Text section Block Start
To compare blood pressures in northern (Beijing) and southern (Guangzhou) Chinese population samples aged 35–54 years, males and females, urban and rural, and to assess the role of blood pressure-related traits in explaining north-south differences.
Cross-sectional surveys were conducted in 1983–1984 of northern and southern populations employed in industry (urban) or farming (rural).
In the north samples were selected from the Capital Iron and Steel Complex (urban) and Shijingshan district (rural); in the south samples from the Guangzhou Shipyard (urban) and Panyu County (rural) were used.
Text section Block End
| Instructions |
(A) List the four sites where samples were drawn in the blood pressure study summary.
(B) Pick up the blood pressure study summary after its last sentence and continue it.
Data block Block Start
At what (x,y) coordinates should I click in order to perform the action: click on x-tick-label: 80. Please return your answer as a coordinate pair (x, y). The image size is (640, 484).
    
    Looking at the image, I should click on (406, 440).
Data block Block End
| Answers below |
(A)
Capital Iron and Steel Complex
Shijingshan district
Guangzhou Shipyard
Panyu County

(B)
The number of subjects surveyed in north and south were 4706 and 4179, respectively: 1500 and 1052 urban males, and 717 and 914 rural males; and 1300 and 1061 urban females, and 1189 and 1152 rural females, respectively. Average systolic (SBP) and diastolic (DBP) blood pressures, were consistently higher in the north than in the south. SBP and DBP were significantly and independently related to age, body mass index, heart rate, use of antihypertensive drugs, serum triglycerides level, alcohol use (males only) and inversely to cigarette smoking. Northerners were older, taller, heavier and had higher body mass index and triglycerides level than southerners. With adjustment of SBP and DBP for blood pressure-related traits, north-south blood pressure differences decreased, but remained significant for urban males, rural males and rural females, with sizeable differences for rural samples in particular.
North-south differences in blood pressure in these samples are accounted for only partly by north-south differences in the cited blood pressure-related traits. The role of other traits requires assessment.